Aim of the task =
At the line containing "Where should I click to: Open", begin setting down the entries exactly, and stop only after the last line.

Material provided =
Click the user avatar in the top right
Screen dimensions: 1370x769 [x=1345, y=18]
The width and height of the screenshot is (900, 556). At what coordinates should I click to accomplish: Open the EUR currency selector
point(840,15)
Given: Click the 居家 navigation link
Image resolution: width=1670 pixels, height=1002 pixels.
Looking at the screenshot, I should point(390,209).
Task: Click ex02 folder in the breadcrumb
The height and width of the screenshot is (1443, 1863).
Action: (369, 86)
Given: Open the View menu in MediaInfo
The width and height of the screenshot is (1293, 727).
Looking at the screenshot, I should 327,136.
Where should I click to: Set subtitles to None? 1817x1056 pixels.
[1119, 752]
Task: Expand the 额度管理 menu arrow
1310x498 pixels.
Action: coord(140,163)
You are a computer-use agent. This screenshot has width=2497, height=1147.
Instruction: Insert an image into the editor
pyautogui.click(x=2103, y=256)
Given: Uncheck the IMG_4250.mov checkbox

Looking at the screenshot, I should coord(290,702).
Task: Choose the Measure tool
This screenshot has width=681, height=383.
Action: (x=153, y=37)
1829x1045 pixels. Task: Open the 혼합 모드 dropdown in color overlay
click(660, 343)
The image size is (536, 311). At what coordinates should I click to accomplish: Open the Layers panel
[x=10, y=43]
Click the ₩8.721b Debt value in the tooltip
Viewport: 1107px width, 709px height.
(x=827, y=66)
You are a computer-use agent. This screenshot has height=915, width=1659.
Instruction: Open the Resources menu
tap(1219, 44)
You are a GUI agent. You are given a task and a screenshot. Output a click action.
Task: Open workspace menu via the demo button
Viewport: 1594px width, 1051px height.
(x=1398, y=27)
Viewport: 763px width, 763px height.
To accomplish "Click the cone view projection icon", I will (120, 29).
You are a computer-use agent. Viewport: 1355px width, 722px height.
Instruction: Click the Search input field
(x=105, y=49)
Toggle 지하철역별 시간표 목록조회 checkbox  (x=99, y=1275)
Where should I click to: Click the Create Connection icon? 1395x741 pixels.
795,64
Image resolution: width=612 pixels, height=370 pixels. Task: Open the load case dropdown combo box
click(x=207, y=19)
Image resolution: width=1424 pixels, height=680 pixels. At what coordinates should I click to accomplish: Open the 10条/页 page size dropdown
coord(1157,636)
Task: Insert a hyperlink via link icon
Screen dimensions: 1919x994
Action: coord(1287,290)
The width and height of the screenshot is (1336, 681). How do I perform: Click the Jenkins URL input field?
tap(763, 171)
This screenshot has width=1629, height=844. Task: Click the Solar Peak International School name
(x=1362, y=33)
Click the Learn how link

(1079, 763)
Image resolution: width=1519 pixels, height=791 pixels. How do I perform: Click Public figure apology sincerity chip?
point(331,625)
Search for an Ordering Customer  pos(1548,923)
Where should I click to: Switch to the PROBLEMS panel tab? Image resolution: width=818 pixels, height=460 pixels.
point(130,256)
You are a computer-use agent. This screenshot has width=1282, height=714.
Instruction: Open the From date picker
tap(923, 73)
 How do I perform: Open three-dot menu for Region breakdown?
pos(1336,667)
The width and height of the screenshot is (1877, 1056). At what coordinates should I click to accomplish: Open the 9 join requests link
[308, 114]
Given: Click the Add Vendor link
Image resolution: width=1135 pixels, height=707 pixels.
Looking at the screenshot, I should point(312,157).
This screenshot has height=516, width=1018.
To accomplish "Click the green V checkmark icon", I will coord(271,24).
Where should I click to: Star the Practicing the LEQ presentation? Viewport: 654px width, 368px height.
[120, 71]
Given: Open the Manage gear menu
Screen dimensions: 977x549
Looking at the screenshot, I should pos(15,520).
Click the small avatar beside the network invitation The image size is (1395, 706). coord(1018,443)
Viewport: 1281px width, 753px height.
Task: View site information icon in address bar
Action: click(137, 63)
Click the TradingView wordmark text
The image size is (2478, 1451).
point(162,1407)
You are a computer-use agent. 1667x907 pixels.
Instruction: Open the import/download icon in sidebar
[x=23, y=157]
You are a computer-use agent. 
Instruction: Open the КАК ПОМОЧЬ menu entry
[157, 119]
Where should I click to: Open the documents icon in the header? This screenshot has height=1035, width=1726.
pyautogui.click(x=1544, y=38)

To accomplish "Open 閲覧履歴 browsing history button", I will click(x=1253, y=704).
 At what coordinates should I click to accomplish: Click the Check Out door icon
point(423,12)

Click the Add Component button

Result of the exercise =
Where should I click to: Open the documents icon in the header? This screenshot has height=1035, width=1726.
pyautogui.click(x=1544, y=38)

To accomplish "Open 閲覧履歴 browsing history button", I will click(x=1253, y=704).
 At what coordinates should I click to accomplish: Click the Check Out door icon
point(423,12)

Click the Add Component button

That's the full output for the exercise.